*To be done:*
Transcribe word for word everything in the records below from the line containing "The image size is (1920, 1080). Describe" down to the end of the records.

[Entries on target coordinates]
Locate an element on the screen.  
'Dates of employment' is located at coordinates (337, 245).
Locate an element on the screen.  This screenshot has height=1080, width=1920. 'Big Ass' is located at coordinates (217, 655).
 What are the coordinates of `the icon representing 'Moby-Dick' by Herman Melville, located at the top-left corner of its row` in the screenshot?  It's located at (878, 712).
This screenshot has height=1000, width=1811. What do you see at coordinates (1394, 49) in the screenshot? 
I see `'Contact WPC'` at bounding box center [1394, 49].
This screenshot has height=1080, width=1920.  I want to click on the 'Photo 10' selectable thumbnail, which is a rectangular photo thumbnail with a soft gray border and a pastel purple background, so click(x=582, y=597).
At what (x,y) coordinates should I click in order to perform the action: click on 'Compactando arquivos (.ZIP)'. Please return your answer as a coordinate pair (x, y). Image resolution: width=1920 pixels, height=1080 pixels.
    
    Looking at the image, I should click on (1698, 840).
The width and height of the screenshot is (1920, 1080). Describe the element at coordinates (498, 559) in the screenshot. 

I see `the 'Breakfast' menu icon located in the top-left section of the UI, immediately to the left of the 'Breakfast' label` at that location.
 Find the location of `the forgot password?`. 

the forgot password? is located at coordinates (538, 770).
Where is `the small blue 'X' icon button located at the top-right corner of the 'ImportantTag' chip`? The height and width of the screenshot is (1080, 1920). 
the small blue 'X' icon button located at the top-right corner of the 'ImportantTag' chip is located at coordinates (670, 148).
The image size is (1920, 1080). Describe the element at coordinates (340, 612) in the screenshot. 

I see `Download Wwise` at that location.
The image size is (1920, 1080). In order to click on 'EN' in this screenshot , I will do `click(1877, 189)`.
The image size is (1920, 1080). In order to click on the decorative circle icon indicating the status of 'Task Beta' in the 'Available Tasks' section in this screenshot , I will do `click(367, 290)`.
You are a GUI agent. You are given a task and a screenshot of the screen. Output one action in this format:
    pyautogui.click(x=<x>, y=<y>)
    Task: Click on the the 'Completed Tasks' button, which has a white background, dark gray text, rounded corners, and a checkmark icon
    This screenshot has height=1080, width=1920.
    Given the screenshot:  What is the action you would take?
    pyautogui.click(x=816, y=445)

*Solution for this task:*
The image size is (1920, 1080). Describe the element at coordinates (340, 612) in the screenshot. 

I see `Download Wwise` at that location.
The image size is (1920, 1080). In order to click on 'EN' in this screenshot , I will do `click(1877, 189)`.
The image size is (1920, 1080). In order to click on the decorative circle icon indicating the status of 'Task Beta' in the 'Available Tasks' section in this screenshot , I will do `click(367, 290)`.
You are a GUI agent. You are given a task and a screenshot of the screen. Output one action in this format:
    pyautogui.click(x=<x>, y=<y>)
    Task: Click on the the 'Completed Tasks' button, which has a white background, dark gray text, rounded corners, and a checkmark icon
    This screenshot has height=1080, width=1920.
    Given the screenshot:  What is the action you would take?
    pyautogui.click(x=816, y=445)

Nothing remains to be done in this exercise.